Most all atom-defined structures that have been built to date have been held together by extremely weak bonds and are therefore unstable at room temperature. Moreover, most systems of study have been fabricated on metal substrates that entirely mask any interesting electronic
properties of atomic (or molecular) assemblies. Patterned atomic dangling bonds on an
otherwise Hydrogen-terminated silicon surface are robust and unchanging to over 200 C and
offer useful electronic properties.
This area was pioneered largely by Joseph Lyding more than 2 decades ago. Many (many!) challenges stood in the way of tests and applications in this area. Over the last 20 years we have doggedly pursued and overcome innumerable fabrication and measurement issues related to
dangling bonds and as well have come to greatly advance understanding of the relations among
dangling bonds and of those with bulk silicon. Crucially, we recognize and utilize the gap-state
character of dangling bond structures to make 2D surface circuits that are isolated from the bulk – or if desired – connected with spatial and temporal control. Operation of binary atomic silicon logic gates and a binary wire have been demonstrated. These are derived from earlier, nonatomic,
field-controlled computing ideas developed by Lent, Snider, Porod and others at Notre
Dame. Our atomic building blocks retain fast, low power qualities while removing a cryogenic
operation requirement and while also providing unprecedented variance-free devices.
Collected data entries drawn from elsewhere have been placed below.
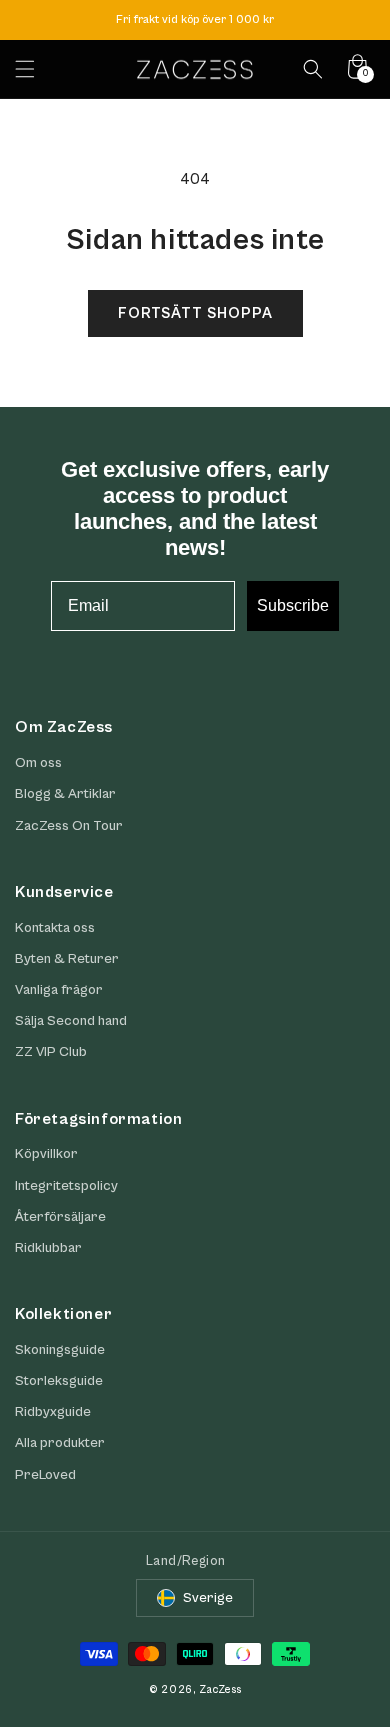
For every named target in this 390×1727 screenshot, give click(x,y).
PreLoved (45, 1475)
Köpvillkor (46, 1154)
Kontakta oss (55, 928)
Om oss (38, 763)
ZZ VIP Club (51, 1052)
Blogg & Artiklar (65, 794)
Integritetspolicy (66, 1186)
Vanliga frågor (59, 990)
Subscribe (293, 605)
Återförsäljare (60, 1217)
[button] (25, 69)
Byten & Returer (67, 959)
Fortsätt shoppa (195, 313)
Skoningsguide (60, 1350)
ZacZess (220, 1689)
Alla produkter (60, 1443)
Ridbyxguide (53, 1412)
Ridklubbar (48, 1248)
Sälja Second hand (71, 1021)
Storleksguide (59, 1381)
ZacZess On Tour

In this talk I will show new results including fabrication and multi-spm-probe characterization of nm-scale silicon wires that are intimately bonded to yet electrically isolated from normal bulk Si. Atom-defined wires and their quantized states will be shown. Also atomic lines that can be switched from covalent to ionic bonding will be shown. New boron in silicon results will
be shown. Atomic wire coupling – perhaps even a “read-out” of atomic dopant will be presented. Qubit, magnetometry, quantum metrology ideas flowing from this might be chatted about in our ad hoc sessions.
The many roles of multi-modal imaging, AI and modeling will be described.